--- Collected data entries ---
- Opening Delimiter -

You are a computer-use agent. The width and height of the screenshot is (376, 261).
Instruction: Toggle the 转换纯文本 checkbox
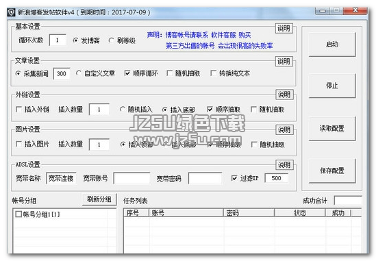click(x=213, y=73)
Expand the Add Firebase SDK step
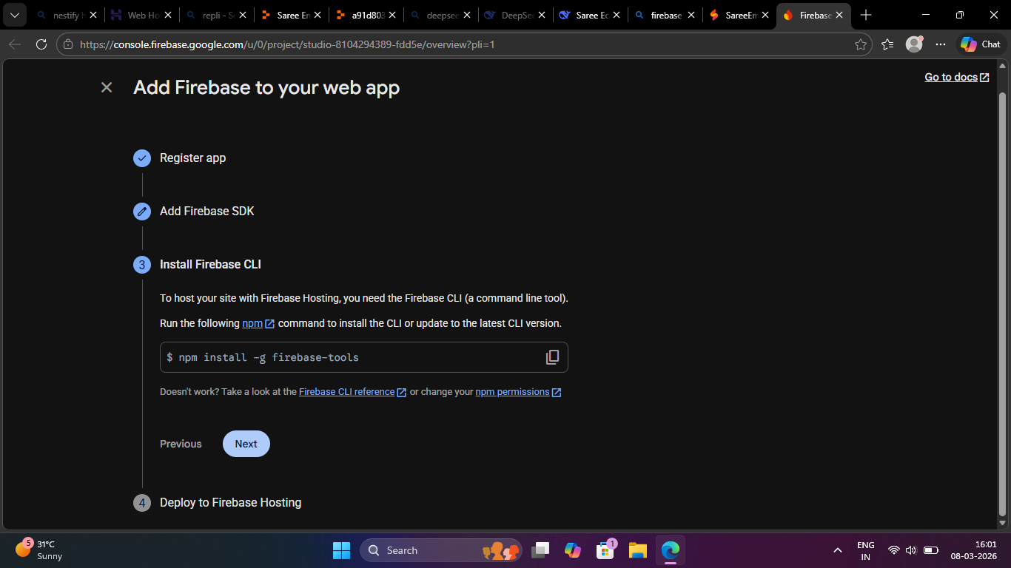Viewport: 1011px width, 568px height. coord(206,212)
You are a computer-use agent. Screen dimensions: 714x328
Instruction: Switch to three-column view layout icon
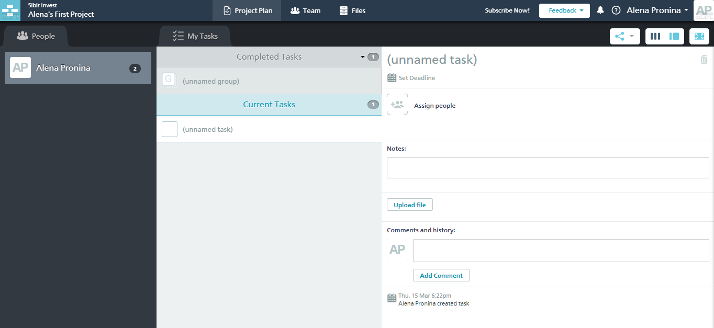coord(655,36)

- Closing Delimiter -

--- WHAT NEEDS TO BE DONE ---
Using the records above, output an exact copy without any pictures.

--- SOLUTION ---
You are a computer-use agent. The width and height of the screenshot is (376, 261).
Instruction: Toggle the 转换纯文本 checkbox
click(x=213, y=73)
Expand the Add Firebase SDK step
Viewport: 1011px width, 568px height. coord(206,212)
You are a computer-use agent. Screen dimensions: 714x328
Instruction: Switch to three-column view layout icon
coord(655,36)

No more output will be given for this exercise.